> **Problem description**:
Transcribe exactly, leaving out pictures, the lines from the one that holds "This screenshot has width=1341, height=823." through the end of the data below, including both end lines and no others.

> **Material provided**:

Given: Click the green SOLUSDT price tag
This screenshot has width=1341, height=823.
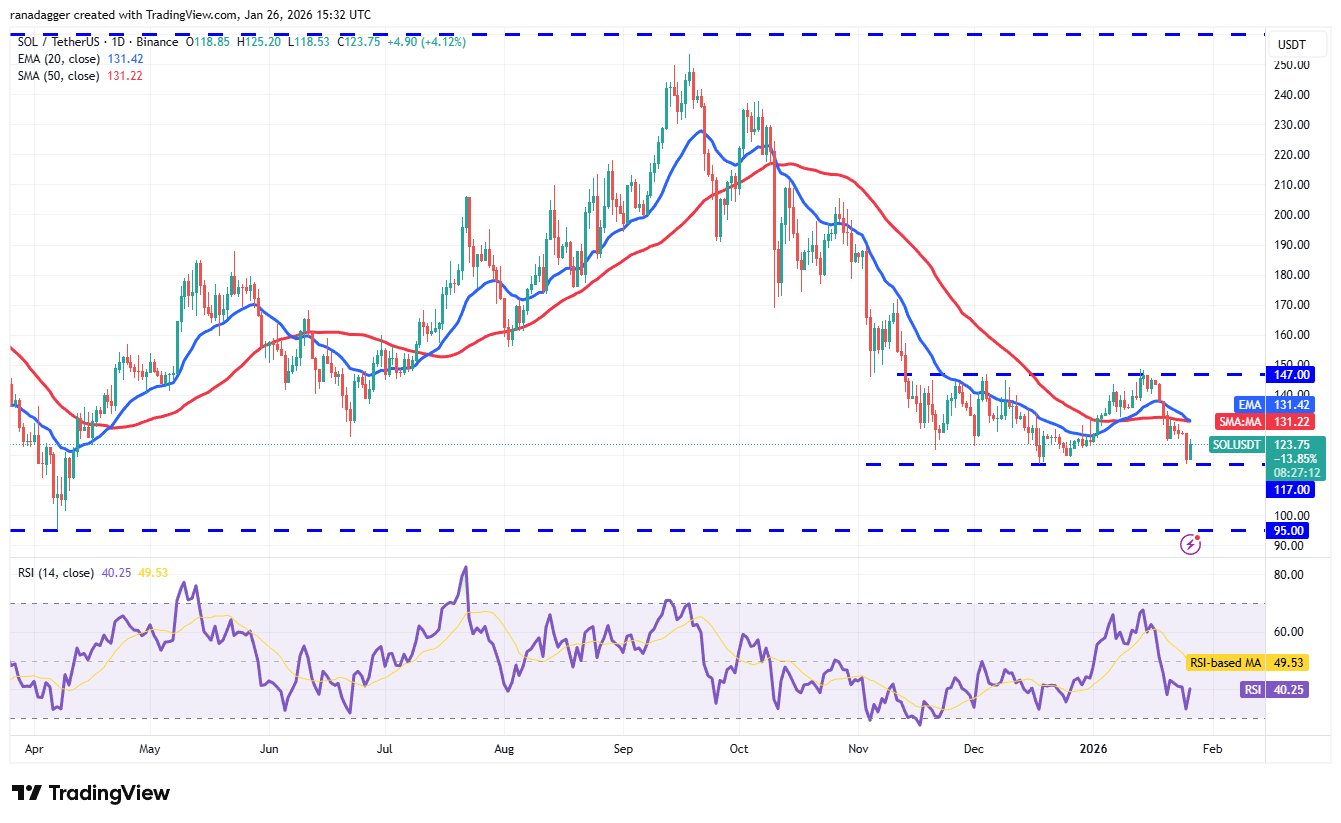Looking at the screenshot, I should 1238,445.
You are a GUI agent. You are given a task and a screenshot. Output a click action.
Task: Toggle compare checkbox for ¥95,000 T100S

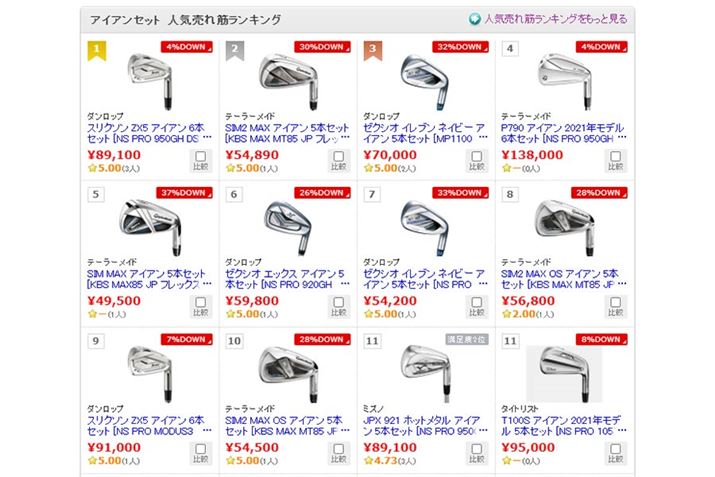point(615,449)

> **Task solution**:
This screenshot has width=1341, height=823.
Looking at the screenshot, I should 1238,445.
You are a GUI agent. You are given a task and a screenshot. Output a click action.
Task: Toggle compare checkbox for ¥95,000 T100S

point(615,449)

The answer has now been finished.